続く抄録要素編集部１７では、第５図に示すように、書
誌的事項５１．頻出文字列５２．主要図面５３の３つの
抄録要素を１枚の画像に編集して抄録画像を作成する。Next, in the abstract element editing section 17, as shown in FIG. 5, bibliographic items 51. Frequently occurring character string 52. An abstract image is created by editing the three abstract elements of the main drawing 53 into one image.

抄録画像出力部１８では、作成した抄録画像をＣＲＴデ
ィスプレイに表示したり、光ディスク等の記憶装置に格
納したりする。The abstract image output unit 18 displays the created abstract image on a CRT display or stores it in a storage device such as an optical disk.

この実施例によれば、見出し語探索により文書の構成を
的確に把握できるため、更に効率的かつ高精度な要約処
理が実現される。According to this embodiment, since the structure of a document can be accurately grasped by searching for headwords, more efficient and highly accurate summarization processing can be realized.

また、以上の実施例において、分割された明細書本文領
域等に対し、ＯＣＲ等によるコード変換処理を加えれば
、一層柔軟な要約処理を行うことができる。例えば、コ
ード上で開発された日本語処理等の既存ソフトウェアを
利用して、意味解析や翻訳なども可能となる。Furthermore, in the above embodiments, if code conversion processing using OCR or the like is applied to the divided specification text areas, etc., even more flexible summary processing can be performed.

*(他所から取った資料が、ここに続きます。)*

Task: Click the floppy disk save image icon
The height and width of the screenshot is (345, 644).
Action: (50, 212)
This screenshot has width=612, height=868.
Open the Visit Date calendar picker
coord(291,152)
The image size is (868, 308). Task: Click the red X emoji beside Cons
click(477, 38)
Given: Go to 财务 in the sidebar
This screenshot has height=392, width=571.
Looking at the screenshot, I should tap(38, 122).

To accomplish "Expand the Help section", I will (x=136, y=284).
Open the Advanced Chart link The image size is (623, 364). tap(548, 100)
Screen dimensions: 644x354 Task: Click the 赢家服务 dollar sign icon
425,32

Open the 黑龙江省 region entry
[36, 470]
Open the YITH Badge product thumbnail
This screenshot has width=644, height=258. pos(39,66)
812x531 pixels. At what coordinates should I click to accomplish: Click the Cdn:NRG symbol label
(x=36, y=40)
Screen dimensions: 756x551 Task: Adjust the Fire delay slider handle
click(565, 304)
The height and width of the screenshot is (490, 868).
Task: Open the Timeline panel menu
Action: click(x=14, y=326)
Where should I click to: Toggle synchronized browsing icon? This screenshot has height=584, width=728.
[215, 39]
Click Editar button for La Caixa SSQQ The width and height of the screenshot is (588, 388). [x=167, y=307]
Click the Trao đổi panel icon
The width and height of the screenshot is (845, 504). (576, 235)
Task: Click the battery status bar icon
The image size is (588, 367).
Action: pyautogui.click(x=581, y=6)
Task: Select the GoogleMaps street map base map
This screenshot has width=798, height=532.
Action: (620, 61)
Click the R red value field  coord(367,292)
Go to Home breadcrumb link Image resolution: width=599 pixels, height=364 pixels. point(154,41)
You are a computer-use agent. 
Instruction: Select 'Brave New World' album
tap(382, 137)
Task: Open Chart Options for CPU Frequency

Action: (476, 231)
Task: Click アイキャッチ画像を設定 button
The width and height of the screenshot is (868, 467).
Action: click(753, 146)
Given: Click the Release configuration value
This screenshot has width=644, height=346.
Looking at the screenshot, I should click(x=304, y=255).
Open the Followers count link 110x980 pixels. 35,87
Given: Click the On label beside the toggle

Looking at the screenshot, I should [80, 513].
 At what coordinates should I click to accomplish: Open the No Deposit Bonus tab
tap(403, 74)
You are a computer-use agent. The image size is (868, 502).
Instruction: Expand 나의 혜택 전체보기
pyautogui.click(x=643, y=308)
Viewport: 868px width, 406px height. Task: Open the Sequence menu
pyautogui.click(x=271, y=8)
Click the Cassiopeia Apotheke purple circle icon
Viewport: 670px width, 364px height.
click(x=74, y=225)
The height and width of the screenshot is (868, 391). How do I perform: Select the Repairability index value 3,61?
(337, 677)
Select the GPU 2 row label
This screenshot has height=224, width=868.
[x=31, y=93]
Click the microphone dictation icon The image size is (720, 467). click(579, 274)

For example, existing software such as Japanese language processing developed on the code can be used to perform semantic analysis and translation.

〔Effect of the invention〕

本発明によれば、入力された文書画像をその内容構成に
応じて自動的に領域分割することにより、処理対象領域
を限定し、かつ、各領域に対し適当な要約処理を用意で
きるため、文書画像要約装置の自動化を効率的かつ高精
度に実現できるという効果がある。According to the present invention, by automatically dividing an input document image into regions according to its content structure, it is possible to limit the processing target region and prepare an appropriate summarization process for each region. This has the effect that automation of the image summarization device can be realized efficiently and with high accuracy.

[Brief explanation of the drawing]

第１図は本発明による公開特許公報の抄録画像作成方式
の一実施例のブロック図、第２図は上記抄録画像作成方
式の構成要素抽出部で抽出される公報構成要素の一例を
示す図、第３図は上記構成要素の特徴量を示す図、第４
図は見出し語と書誌的事項との位置関係を示す図、第５
図は抄録画像の一例を示す図である。FIG. 1 is a block diagram of an embodiment of the method for creating an abstract image of a published patent publication according to the present invention, and FIG. 2 is a diagram showing an example of the components of the publication extracted by the component extracting section of the abstract image creation method. Figure 3 is a diagram showing the feature amounts of the above-mentioned components, and Figure 4
Figure 5 shows the positional relationship between headwords and bibliographic items.
The figure shows an example of an abstract image.

Claims

[Claims] 1. A document is input as an image, the input document image is divided into regions according to its content structure, and a predetermined summarization process is individually prepared for each divided image region. administer,
An automatic document image summarization method characterized in that summary information extracted from each image area by the summarization process is edited into one image and output. 2. Automatic summarization of document images according to claim 1, characterized in that, after converting the image into another representation for the divided image area, a predetermined summarization process is performed on the representation. method. 3. Input a document as an image, register in advance a character string that will become a heading indicating the contents of the document, search for the character string from the input document image by image processing, and add the searched character string to the character string. An automatic document image summarization method characterized in that the document image is divided into regions based on the document image.